____ EXTRACTED INFORMATION

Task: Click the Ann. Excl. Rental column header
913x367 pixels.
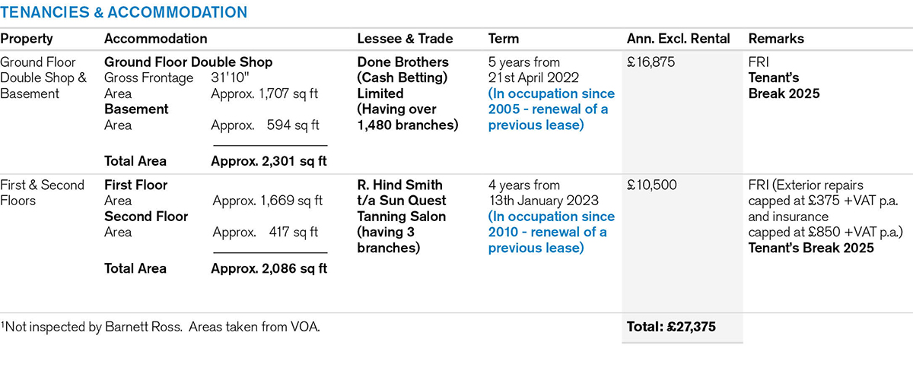Action: pos(678,39)
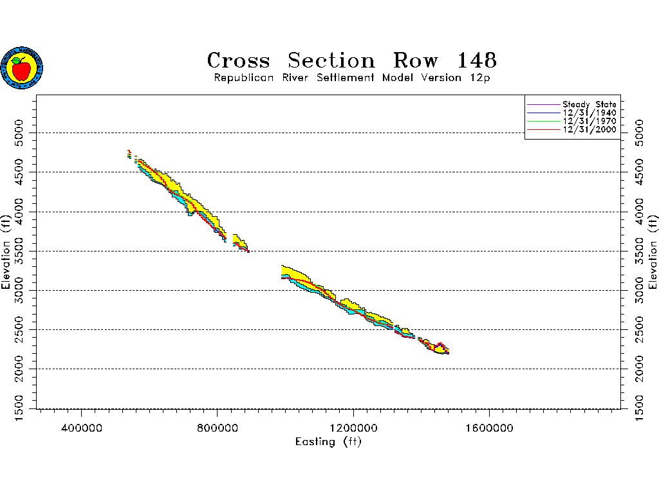659x494 pixels.
Task: Select the 12/31/2000 legend label
Action: click(589, 130)
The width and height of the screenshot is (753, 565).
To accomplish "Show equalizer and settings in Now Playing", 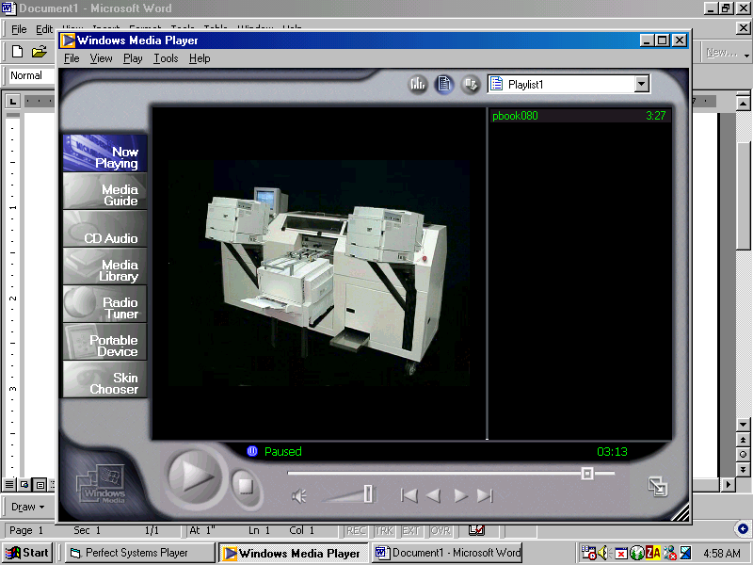I will pyautogui.click(x=418, y=85).
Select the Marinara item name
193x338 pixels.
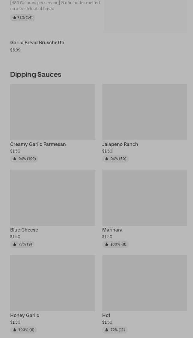[x=112, y=230]
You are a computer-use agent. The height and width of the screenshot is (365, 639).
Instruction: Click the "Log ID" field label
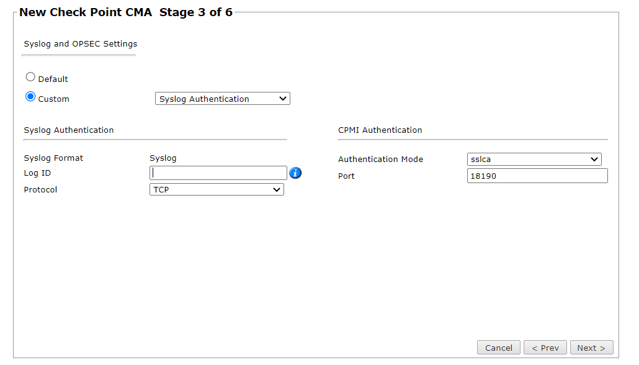coord(37,173)
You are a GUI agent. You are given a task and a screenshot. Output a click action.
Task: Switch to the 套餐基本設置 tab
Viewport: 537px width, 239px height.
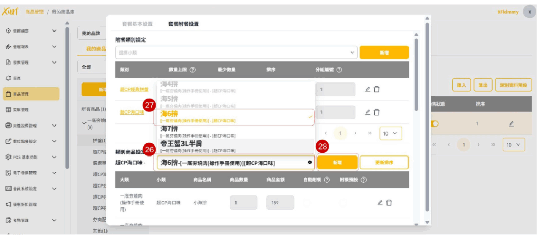[x=137, y=24]
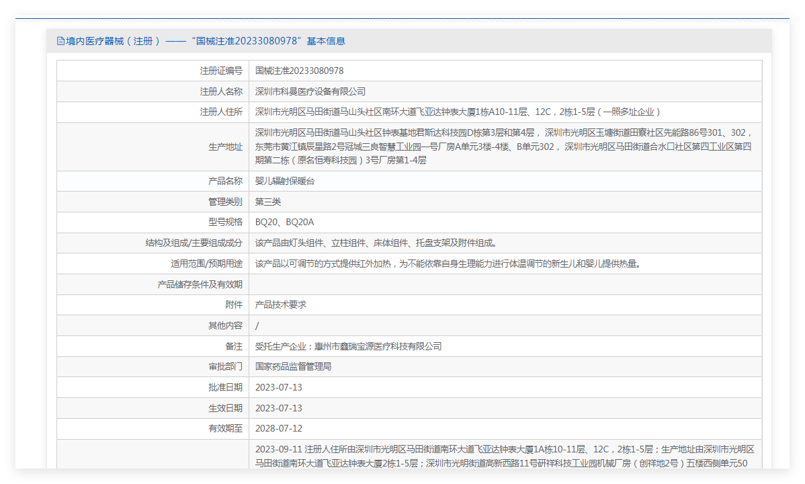
Task: Click the 备注 entrusted manufacturer text
Action: coord(348,346)
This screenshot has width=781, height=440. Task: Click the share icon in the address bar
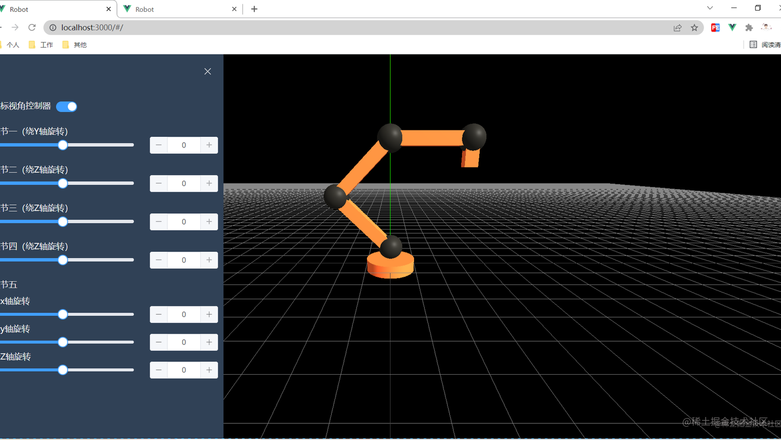click(x=677, y=27)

________

WHAT TO WORK ON:
Only the lines from the one containing "This screenshot has" through the last line of the entries should be transcribed, exactly and with no pictures.

ANSWER FOR THE TASK:
This screenshot has width=781, height=440. Task: Click the share icon in the address bar
click(x=677, y=27)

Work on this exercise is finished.